These pork pies may redefine savory for all time. They are rich and meaty with enough gorgeous crust to make the filling even more of a pleasure to eat.
They taste of cozy evenings around the TV, but also of a chill foggy morning wrapped in damp wool, with cold hands warmed by hot pie, and of a brisk spring afternoon spent at a sidewalk cafe in a new city, slowly enjoying a crisp salad and a wedge of pork pie while watching the world stroll by.
Make these pork pies if you dare … if you are the sort who can grind your own meat with ruthless cold, fat-slicked hands, filling the air with the tang of blood and minerals, and then turn around and apply the light magical touch of a baker to producing a pie crust that is substantial enough to cradle that meat securely, while still being as flaky and delicately crisp as a croissant.
And if you do dare, I hope you invite me over.
Slightly adapted from Carnivore by Mark Symon
8 ounces slab bacon, cut into medium dice
2 pounds ground pork
Kosher salt and freshly ground black pepper
1 cup chopped celery
2 cups chopped red onions
6 garlic cloves, chopped
1 pound russet potatoes, peeled and cut into large dice
1⁄2 cup chopped celery leaves
1⁄2 cup chopped fresh flat-leaf parsley
1 tablespoon chopped fresh savory
Pinch of ground cinnamon
Pinch of ground cloves
Pastry dough for 2 (8-inch) double-crust pies, homemade or store-bought
1 large egg yolk beaten with 1 tablespoon milk
Put a large Dutch oven over medium heat.

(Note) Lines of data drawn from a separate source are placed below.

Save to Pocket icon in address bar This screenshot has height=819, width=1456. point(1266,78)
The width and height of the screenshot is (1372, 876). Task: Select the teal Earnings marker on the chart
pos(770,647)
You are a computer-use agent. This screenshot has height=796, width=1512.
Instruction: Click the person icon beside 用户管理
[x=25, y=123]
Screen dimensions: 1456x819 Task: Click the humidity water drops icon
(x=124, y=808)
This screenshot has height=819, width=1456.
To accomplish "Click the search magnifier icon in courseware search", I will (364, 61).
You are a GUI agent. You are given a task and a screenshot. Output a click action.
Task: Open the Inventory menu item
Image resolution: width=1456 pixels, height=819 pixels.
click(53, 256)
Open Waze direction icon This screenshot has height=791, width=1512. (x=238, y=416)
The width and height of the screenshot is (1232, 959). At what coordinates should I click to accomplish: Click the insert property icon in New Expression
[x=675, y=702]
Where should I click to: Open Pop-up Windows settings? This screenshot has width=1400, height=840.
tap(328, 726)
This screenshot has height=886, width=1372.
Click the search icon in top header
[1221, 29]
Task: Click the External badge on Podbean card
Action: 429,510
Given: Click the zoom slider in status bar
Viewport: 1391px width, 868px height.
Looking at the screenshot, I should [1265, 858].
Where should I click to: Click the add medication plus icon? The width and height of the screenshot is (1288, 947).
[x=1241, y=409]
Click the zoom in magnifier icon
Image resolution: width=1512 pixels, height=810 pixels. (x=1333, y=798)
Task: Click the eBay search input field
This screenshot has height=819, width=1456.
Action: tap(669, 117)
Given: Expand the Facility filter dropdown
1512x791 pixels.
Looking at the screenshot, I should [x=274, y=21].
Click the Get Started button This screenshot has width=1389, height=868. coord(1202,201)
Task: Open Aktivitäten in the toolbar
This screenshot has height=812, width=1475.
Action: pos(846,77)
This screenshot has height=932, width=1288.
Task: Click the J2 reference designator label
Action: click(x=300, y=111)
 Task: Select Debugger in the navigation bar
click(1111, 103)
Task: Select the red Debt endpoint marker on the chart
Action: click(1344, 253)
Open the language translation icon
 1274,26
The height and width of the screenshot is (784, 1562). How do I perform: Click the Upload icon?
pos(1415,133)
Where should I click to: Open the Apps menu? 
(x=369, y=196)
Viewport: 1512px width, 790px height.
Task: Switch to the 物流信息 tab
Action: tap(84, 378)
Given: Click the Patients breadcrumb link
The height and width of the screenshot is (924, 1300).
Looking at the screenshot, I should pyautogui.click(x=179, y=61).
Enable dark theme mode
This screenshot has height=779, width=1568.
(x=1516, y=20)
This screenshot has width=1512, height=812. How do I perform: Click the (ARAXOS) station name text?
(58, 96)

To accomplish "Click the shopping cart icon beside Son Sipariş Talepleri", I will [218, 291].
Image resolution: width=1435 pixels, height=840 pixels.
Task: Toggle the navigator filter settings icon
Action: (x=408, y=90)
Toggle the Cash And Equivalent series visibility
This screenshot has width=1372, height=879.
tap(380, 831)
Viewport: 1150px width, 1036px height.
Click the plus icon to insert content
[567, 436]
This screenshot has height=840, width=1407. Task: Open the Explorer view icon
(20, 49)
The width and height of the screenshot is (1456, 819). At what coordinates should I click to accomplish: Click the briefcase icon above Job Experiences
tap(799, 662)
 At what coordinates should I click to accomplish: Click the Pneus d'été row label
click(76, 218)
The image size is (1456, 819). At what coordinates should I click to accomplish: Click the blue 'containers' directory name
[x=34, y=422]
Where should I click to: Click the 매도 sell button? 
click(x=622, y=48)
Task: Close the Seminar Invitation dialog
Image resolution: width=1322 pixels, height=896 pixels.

Add the bacon and cook until crisp, about 5 minutes. Remove the bacon from the pot and set aside on a plate. Add the ground pork to the pot drippings along with some salt and pepper, and brown for about 5-10 minutes. Remove the pork from the pot and set aside on the plate with the bacon.
Add the celery, onions, and garlic and cook for 5-10 minutes. Deglaze the pot with 1 cup water, scraping up the bits on the bottom with a wooden spoon. Return the pork and bacon to the pot along with the potatoes, celery leaves, parsley, savory, cinnamon, and cloves. Simmer for 20 minutes, or until all of the liquid has evaporated.
Preheat the oven to 400 degrees F.
Meanwhile, roll out the chilled pie dough and prick all over with a fork. Line two 8-inch pie plates with half of the dough and refrigerate for 15 minutes.
Fill the pie plates with the meat mixture. Cover both pies with the top crusts, trimming and crimping the edges together to seal. Brush the tops with the egg yolk mixture and season with salt and pepper. Cut several steam vents in the center of each pie with a paring knife.
Bake the pies for 45 minutes to an hour, until the crusts are golden brown. Let cool for at least 30 minutes before serving.